Que no nos engañen con justificaciones técnicas. El problema no es que se
haya calculado mal una estructura o que se haya presentado humedad por las
condiciones del lugar. El problema es político y ético: se gastaron más de 512
millones de pesos en una obra sin permisos de SEMARNAT, sin dictámenes
ambientales, sin evidencia documental del gasto, sin supervisión técnica competente,
y con el claro tufo de una transa bien orquestada.
Vivimos en un Veracruz donde las autoridades han hecho del maquillaje
institucional una especialidad. Lo mismo ocurre con estadios, auditorios y
“nidos” deportivos que se levantan a toda prisa en medio de opacidad y
contratos inflados. El caso del Aquárium es apenas uno de los tres proyectos
señalados por el ORFIS como foco rojo en la Cuenta Pública 2024. ¿Quién
responde por esos más de 81 millones de pesos “perdidos”? ¿Dónde está la cadena
de responsabilidades administrativas y penales? ¿O ya se nos olvidó que cada
peso desviado no es abstracto, sino concreto: ¿son aulas que no se construyen,
medicinas que no llegan, caminos que siguen siendo veredas?

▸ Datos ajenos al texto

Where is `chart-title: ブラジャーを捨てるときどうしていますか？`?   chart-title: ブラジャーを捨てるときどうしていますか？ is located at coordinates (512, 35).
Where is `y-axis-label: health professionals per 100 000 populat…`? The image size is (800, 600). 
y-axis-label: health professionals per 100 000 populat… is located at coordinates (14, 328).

Las cifras no mienten, pero los políticos sí. Y ante el descaro
institucional, no podemos seguir normalizando el “así son las cosas”. Esta
columna no busca linchar a nadie, pero sí exigir que se apliquen las
consecuencias legales con todo el peso que permite el marco jurídico. Porque no
basta con detectar el daño: hay que resarcirlo y castigar a quien lo haya
provocado. Lo contrario es complicidad disfrazada de omisión.
Uno de los puntos más graves —y menos comentados por los medios alineados al
oficialismo— es la omisión absoluta de los permisos ambientales. La obra no
cuenta con el resolutivo correspondiente de SEMARNAT, lo cual no es un
tecnicismo burocrático, sino una falta legal grave. Cualquier obra con impacto
ecológico debe pasar por estudios ambientales. ¿Cómo se permitió operar y
remodelar un acuario, cuya función misma es la preservación de especies, sin
esos estudios?
Estamos hablando de un recinto que alberga fauna marina, que debe cumplir
con normativas federales, y que terminó siendo intervenido como si se tratara
de un estacionamiento cualquiera. La irresponsabilidad ambiental no solo
compromete al estado, sino al país entero ante tratados internacionales de
biodiversidad. ¿Quién firmó los contratos? ¿Dónde están los responsables de la
evaluación ambiental? ¿Y qué tiene que decir la SEMARNAT?
Este caso es también una lección para la ciudadanía. El desfalco en el
Aquárium no se habría hecho sin el silencio cómplice de varios niveles de
gobierno. Tampoco sin la apatía de una sociedad que, cansada de tantos fraudes,
ha optado muchas veces por la resignación. Pero la resignación no es neutral:
beneficia a los corruptos. Por eso es urgente volver a ejercer la ciudadanía
crítica, informada, incómoda para el poder.
El informe del ORFIS es un buen comienzo, pero no es el final del camino. Si
la Fiscalía Anticorrupción del estado no actúa, si los legisladores no exigen
cuentas, si la sociedad civil no alza la voz, este episodio quedará enterrado
en la gaveta de los escándalos sin justicia. Y el mensaje será claro: en
Veracruz, robar sale barato.
La remodelación del Aquárium es apenas una grieta más en el muro de
desconfianza entre los ciudadanos y sus gobiernos. Pero esa grieta debe
servirnos para mirar hacia adentro y hacia adelante. No es solo una obra mal
hecha. Es una advertencia. Porque cuando un gobierno no cuida ni su propia
vitrina, es señal de que el fondo ya está podrido.
Y a los responsables de este desfalco, un recordatorio: el pez por la boca
muere. Y los expedientes del ORFIS, aunque lentos, no olvidan.